Bug #82157 | error 20008 'Query aborted due to out of query memory' from NDBCLUSTER): HY000 | ||
---|---|---|---|
Submitted: | 8 Jul 2016 2:20 | Modified: | 26 Aug 2016 10:36 |
Reporter: | alain cocconi | Email Updates: | |
Status: | No Feedback | Impact on me: | |
Category: | MySQL Cluster: Cluster (NDB) storage engine | Severity: | S1 (Critical) |
Version: | mysql-5.6.29 ndb-7.4.11 | OS: | Ubuntu (14.04.2 LTS) |
Assigned to: | MySQL Verification Team | CPU Architecture: | Any |
[8 Jul 2016 2:20]
alain cocconi
[22 Jul 2016 13:28]
MySQL Verification Team
Hi, while we are looking at the provided log files, can you let us know if you have any monitoring of your nodes? Do you have maybe MEM installed or do you at least monitor cpu usage, ram usage, io usage on your data and management nodes?
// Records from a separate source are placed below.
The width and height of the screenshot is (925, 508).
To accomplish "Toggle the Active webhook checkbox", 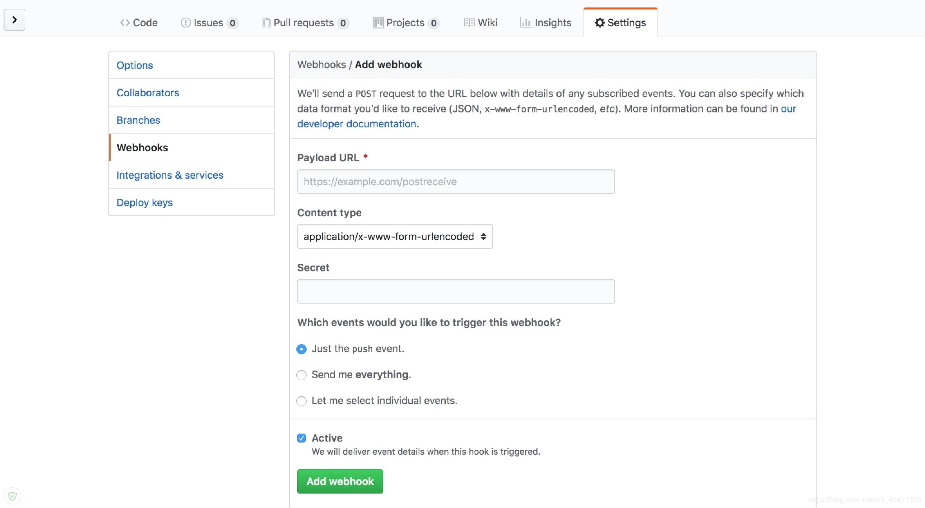I will (x=301, y=438).
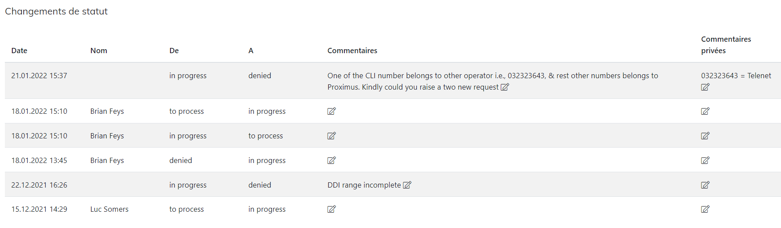The width and height of the screenshot is (781, 228).
Task: Edit private comment '032323643 = Telenet'
Action: [x=705, y=87]
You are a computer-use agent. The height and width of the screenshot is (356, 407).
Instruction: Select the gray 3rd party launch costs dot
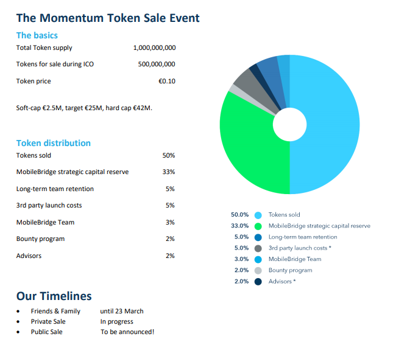(x=258, y=248)
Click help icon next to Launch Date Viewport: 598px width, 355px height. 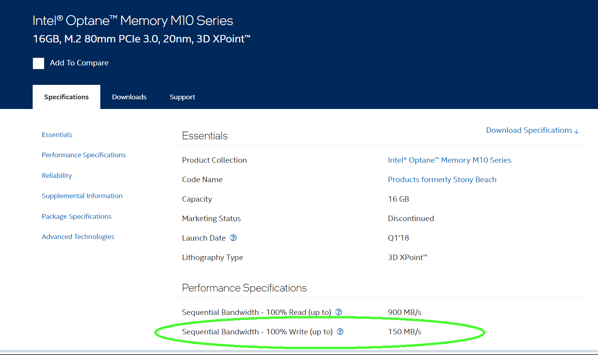pyautogui.click(x=233, y=238)
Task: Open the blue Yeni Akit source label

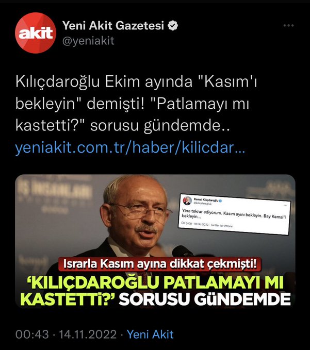Action: 150,335
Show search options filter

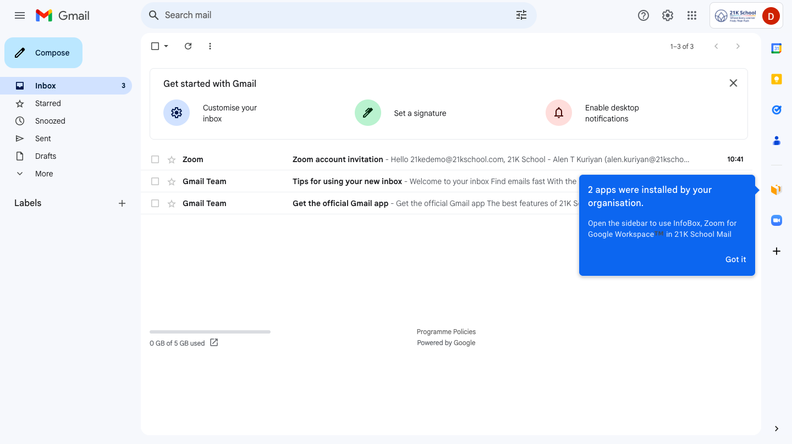coord(521,15)
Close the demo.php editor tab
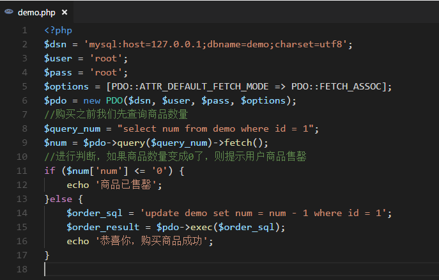The image size is (439, 280). pos(66,12)
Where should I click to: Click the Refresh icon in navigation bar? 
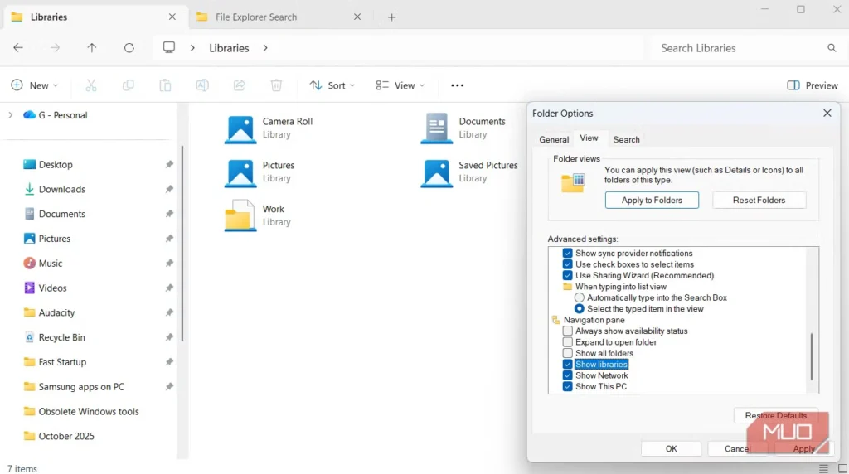pos(129,48)
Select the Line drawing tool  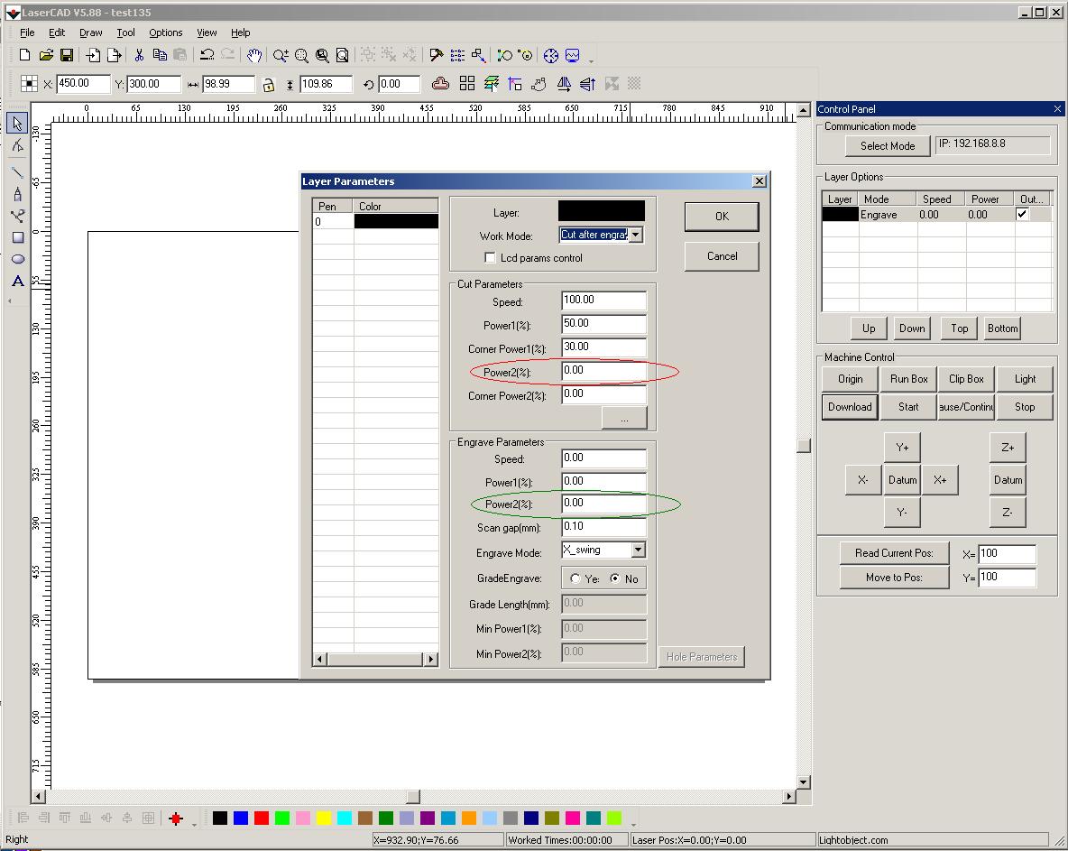click(17, 171)
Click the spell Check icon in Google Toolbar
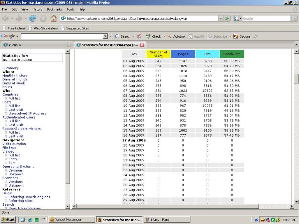The width and height of the screenshot is (299, 224). (x=149, y=36)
The "state" you get at should be solved by cluster restart but it's not acceptable solution for the production cluster, I know. What I'd like to know is if you tried it and did you do rolling restart or shutdown/start, and if you did rolling restart how did the clients behave? It is possible the only one node is in problem so if you did this rolling restart few times was everything up and running ok after only one node is restarted? I would also need you to provide me with some results from the ndbinfo db. select * from ndbinfo.counters; select * from ndbinfo.diskpagebuffer; select * from ndbinfo.memory_per_fragment; select * from ndbinfo.memoryusage; select * from ndbinfo.operations_per_fragment; select * from ndbinfo.resources; now I need this info "after restart" and then after ~20 hours (so just before you expect it to start shooting those errors). also if you don't have at least some SAR data, can you extract some cpu usage and ram usage data from all nodes after restart and when you start experiencing the issue. kind regards Bogdan Kecman
[26 Jul 2016 0:50]
alain cocconi
Hi Yes 'm monitoring cpu, mem, network, io etc on both servers. But nothing's happening when I've those errors. Before to reboot servers, I've try stop, start, restart with the manager but no succes, still the error after 1 or 2 hours running. To return to a stable state I've stopped to use a database in the cluster. And now all is ok. So I'm investigating what was going wrong with that database and I will return to you. Thanks
[26 Jul 2016 10:36]
MySQL Verification Team
Hi, Let us know when you finish your investigation, and please get us the data I requested from the ndbinfo database. take care Bogdan
[27 Aug 2016 1:00]
Bugs System
No feedback was provided for this bug for over a month, so it is being suspended automatically. If you are able to provide the information that was originally requested, please do so and change the status of the bug back to "Open".